How do you assess risks in AI projects? While AI- and data science-projects share risks with classical software projects, there are specific risks you should be aware of. AI projects typically fall into one of the following four risk classes, ranging from comparatively low to very high risk:

Risk Class 1 (Low Risk)

Using a Pre-Trained AI Model in its Native Domain
‌‌In this scenario, no model training and no training data is required. Nonetheless, a labeled data set of sufficient quality is needed in order to validate model quality in a principled manner. Check published accuracy metrics (substracting a safety margin) of the pre-trained model and compare these to your requirements. In contrast to implementing off-the-shelf software, risk is slightly elevated as production input data must match model training data not only structurally, but also statistically. Examples of data science projects of risk class 1 include machine translation, face recognition / face detection, or detection of person names, organization names and geographical locations in natural language (named-entity recognition).

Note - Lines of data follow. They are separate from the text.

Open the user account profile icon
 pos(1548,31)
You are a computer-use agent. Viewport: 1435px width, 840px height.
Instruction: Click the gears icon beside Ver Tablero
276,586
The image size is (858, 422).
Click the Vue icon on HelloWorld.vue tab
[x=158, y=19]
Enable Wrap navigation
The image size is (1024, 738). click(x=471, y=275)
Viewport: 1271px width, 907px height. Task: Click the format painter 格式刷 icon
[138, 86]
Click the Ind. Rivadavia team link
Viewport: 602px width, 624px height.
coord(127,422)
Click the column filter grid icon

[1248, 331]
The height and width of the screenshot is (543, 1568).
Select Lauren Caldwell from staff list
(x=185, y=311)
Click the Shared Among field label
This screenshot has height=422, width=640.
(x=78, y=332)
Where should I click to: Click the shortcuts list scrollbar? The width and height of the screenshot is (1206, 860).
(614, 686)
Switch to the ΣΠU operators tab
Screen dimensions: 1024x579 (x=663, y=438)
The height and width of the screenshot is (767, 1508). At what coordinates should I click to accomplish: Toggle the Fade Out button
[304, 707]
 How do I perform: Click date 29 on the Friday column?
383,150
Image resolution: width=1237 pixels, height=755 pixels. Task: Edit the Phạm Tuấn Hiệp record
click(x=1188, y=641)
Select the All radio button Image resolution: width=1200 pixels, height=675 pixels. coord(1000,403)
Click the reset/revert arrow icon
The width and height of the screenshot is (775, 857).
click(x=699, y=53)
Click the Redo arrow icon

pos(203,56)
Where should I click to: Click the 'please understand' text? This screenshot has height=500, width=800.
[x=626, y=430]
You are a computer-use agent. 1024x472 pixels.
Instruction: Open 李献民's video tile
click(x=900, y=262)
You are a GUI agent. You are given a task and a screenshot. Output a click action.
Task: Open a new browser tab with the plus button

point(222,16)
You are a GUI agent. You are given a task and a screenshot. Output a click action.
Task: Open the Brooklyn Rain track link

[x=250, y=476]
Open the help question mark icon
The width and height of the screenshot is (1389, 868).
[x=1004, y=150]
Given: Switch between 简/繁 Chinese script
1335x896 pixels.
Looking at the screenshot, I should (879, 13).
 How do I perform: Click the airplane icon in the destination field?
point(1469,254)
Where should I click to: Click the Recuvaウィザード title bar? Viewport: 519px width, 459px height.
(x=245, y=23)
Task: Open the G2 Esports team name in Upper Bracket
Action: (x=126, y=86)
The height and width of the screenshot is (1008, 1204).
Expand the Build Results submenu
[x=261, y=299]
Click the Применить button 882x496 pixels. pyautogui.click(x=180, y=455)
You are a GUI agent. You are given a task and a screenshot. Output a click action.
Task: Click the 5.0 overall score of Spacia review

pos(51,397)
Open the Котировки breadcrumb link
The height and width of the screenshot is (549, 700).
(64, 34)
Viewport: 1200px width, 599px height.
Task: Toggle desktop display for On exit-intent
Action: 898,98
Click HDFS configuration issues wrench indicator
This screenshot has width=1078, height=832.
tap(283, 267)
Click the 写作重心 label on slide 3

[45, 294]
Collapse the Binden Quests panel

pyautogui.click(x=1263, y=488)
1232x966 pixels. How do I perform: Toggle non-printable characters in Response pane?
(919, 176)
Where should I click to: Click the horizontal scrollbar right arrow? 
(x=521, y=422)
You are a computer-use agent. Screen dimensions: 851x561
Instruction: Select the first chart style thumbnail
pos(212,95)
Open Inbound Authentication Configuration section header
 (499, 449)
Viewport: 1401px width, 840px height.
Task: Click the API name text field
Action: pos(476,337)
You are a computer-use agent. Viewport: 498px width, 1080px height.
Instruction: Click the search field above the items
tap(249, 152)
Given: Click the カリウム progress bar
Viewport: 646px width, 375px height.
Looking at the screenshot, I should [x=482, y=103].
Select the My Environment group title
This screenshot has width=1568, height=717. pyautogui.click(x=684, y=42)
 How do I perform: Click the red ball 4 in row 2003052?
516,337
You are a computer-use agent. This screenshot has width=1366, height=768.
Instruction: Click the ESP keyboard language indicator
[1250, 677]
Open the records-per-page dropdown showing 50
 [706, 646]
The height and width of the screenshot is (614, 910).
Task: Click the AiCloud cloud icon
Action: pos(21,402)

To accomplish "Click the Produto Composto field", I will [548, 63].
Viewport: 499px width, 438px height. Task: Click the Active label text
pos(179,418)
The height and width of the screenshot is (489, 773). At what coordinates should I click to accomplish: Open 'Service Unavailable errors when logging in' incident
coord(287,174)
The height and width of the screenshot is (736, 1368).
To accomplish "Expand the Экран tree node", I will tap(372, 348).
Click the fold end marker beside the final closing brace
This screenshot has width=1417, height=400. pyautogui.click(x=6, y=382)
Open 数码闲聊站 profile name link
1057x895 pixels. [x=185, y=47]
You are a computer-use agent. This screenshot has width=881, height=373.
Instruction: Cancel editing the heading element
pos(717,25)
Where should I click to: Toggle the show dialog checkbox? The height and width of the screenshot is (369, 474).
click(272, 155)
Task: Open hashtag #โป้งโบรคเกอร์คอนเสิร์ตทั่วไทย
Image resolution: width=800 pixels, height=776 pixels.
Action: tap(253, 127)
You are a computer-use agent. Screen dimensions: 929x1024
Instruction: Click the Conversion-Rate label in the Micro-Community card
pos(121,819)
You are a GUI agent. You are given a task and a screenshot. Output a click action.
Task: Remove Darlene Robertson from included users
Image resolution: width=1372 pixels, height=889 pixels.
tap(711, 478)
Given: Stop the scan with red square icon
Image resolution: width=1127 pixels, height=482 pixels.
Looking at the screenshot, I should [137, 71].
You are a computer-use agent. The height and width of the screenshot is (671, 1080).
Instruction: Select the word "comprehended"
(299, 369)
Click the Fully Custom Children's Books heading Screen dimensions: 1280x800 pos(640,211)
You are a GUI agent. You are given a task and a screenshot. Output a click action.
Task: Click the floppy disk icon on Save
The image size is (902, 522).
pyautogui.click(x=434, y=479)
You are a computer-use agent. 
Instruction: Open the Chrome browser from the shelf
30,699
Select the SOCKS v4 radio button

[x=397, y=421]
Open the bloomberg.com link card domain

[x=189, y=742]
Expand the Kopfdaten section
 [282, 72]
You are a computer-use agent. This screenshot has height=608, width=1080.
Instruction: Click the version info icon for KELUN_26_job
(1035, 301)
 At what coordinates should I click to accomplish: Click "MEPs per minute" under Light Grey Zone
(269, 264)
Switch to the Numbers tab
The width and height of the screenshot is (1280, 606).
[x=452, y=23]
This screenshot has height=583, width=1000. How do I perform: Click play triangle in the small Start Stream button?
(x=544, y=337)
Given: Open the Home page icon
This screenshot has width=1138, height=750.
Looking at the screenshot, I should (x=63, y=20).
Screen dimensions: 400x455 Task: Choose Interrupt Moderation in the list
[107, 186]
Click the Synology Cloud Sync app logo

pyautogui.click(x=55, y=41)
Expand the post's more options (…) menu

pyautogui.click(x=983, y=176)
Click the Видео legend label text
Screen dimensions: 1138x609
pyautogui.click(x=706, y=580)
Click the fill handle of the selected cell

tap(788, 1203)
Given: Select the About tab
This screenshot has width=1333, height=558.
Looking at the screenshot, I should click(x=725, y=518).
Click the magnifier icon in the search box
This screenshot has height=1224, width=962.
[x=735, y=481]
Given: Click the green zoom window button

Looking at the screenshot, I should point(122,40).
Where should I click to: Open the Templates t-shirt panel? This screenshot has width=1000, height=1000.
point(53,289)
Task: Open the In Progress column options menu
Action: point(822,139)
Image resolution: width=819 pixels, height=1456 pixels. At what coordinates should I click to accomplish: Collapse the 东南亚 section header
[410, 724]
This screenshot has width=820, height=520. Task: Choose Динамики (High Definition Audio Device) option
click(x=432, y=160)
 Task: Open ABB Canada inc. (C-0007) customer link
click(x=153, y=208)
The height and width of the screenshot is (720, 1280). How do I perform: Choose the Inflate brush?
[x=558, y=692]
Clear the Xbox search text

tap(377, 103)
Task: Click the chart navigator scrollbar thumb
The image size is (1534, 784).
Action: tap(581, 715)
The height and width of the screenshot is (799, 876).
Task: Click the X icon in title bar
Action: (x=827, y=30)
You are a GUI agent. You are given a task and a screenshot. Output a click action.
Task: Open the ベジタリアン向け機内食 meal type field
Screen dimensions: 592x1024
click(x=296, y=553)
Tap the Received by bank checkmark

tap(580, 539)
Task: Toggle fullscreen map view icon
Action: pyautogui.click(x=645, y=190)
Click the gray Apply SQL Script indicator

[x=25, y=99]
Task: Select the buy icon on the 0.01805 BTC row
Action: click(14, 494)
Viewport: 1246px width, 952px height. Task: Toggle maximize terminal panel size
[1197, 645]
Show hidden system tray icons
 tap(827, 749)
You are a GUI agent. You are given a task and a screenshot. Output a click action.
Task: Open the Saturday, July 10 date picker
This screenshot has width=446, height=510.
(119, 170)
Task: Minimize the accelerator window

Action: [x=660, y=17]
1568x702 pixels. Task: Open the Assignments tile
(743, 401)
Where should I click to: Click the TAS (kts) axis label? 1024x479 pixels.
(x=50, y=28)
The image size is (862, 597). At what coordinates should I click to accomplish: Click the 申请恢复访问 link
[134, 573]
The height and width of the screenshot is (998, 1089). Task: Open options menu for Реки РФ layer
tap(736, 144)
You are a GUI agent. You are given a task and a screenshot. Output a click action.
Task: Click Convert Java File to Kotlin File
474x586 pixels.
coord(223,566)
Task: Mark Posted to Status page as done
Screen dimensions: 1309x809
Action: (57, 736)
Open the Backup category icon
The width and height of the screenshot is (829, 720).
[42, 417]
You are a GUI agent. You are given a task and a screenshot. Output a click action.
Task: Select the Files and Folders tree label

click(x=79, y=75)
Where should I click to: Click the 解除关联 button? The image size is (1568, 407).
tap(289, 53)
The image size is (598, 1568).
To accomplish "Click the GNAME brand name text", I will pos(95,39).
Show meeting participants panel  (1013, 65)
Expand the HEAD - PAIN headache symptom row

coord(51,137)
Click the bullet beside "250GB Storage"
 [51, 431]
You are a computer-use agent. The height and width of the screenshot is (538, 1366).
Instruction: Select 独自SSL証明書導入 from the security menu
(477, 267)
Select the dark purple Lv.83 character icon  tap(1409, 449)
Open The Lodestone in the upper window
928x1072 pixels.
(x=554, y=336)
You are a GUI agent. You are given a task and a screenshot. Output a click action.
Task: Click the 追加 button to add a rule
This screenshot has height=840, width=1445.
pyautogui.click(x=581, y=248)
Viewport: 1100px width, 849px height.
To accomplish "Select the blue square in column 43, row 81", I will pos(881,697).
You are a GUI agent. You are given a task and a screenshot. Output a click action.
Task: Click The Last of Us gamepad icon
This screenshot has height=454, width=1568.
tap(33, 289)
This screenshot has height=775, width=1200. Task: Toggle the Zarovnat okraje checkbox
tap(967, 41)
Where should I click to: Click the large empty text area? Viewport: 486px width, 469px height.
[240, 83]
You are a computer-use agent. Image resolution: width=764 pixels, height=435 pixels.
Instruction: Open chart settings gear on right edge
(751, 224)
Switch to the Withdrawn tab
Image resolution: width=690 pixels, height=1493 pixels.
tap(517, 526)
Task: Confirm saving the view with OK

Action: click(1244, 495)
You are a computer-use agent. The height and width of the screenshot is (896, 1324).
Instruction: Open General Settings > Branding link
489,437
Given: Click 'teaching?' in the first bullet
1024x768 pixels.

Risk Class 2 (Medium Risk)

Transferring a Pre-Trained AI Model to a Related Domain
If no pre-trained model is available for your task, from a risk-perspective, the next best option often is to fine-tune an existing foundation model. AI-models, specifically artificial neural networks associated with deep learning, can be pre-trained on large cross-domain datasets, leading to foundation models that can then be fine-tuned to your specific domain using a smaller, domain-specific dataset.  This represents an elevated risk compared to using a pre-trained model directly, as you need to supply your own training data, which needs to be of sufficient quality for the task at hand. While this training dataset can be considerably smaller than what would be needed to train a model from scratch, fine-tuning deep learning models for language or vision tasks still need thousands to tens of thousands of training examples to reach high accuracy. Typical examples of projects in this risk class include solving vision-, e.g. image classification and detection, or language-tasks, e.g. machine translation of domain-specific texts.

Risk Class 3 (High Risk)

Training an Existing AI Model-Architecture on Proprietary Data
In case no foundation model applicable to your task at hand exists, you'll need to ressort to training a model from scratch. To reduce risk, you should keep to established model architectures with a proven track record on related tasks. Judging  task / model architecture-fit without extensive experimentation is still an art-form predicated on considerable experience. Moreover, training a model from scratch requires a sufficient volume of training data, and significant effort for hyperparameter-tuning, model-specific data preprocessing (e.g. outlier detection, data imputation, data augmentation, and data transformation), validation, and quality assurance. Even more severely, it is often not known from the outset whether your training data quality is sufficient to solve your task with good enough accuracy at all. For all these reasons, AI projects of this risk class should be considered research projects and be managed as such. Calculate with a duration of 3 years. There will be considerable risks of delays or project failure, especially when encountering training data quality problems. Risks will increase further if your task at hand involves less common learning paradigms (e.g. PU-learning) and reduce if you are working with well-established statistical or machine learning methods (generalized linear models, support vector machines, graphical models, Bayesian networks, decision tree ensembles, etc.) on high-quality structured data. Risk mitigation measures should include data quality analyses and feasibility analyses (proof of value).

Risk Class 4 (Very High Risk)

Custom Development of a Application-Specific AI Model-Architecture
If your task is cannot be solved by an established model architecture,  you will need to establish a research and development project of often considerable complexity, scale, and risk. If successful, the result can be intellectual property of very high value, especially if based on proprietary training data. Application-specific model architectures are somewhat common in deep learning, as models are build from composable submodules. Development of custom model architecture using the framework of inferential statistics or graphical models (including Bayesian networks) is common and useful if your team has the required specialized expertise. Though, from a risk perspective, developing custom AI model-architectures should by a measure of last ressort. You should calculate with a research project duration of 3 to 5 years and with considerable risk. Highly specialized knowledge in machine learning or statistics will be required. Examples for AI projects in this risk class include protein structure prediction or custom robotics.

Conclusions

Commercial AI vendors will often downplay project risks, be it from ignorance or malice. This phenomenon seems to be especially prevalent with vendors of AI-based off-the-shelf software for overly broad yet concrete-sounding application areas like "fraud detection", "predictive maintenance" or "anomaly detection". Be wary of the fact that a presumed class 1 project may very well turn into a failed class 3 project if your use case does not exactly match the vendor's reference!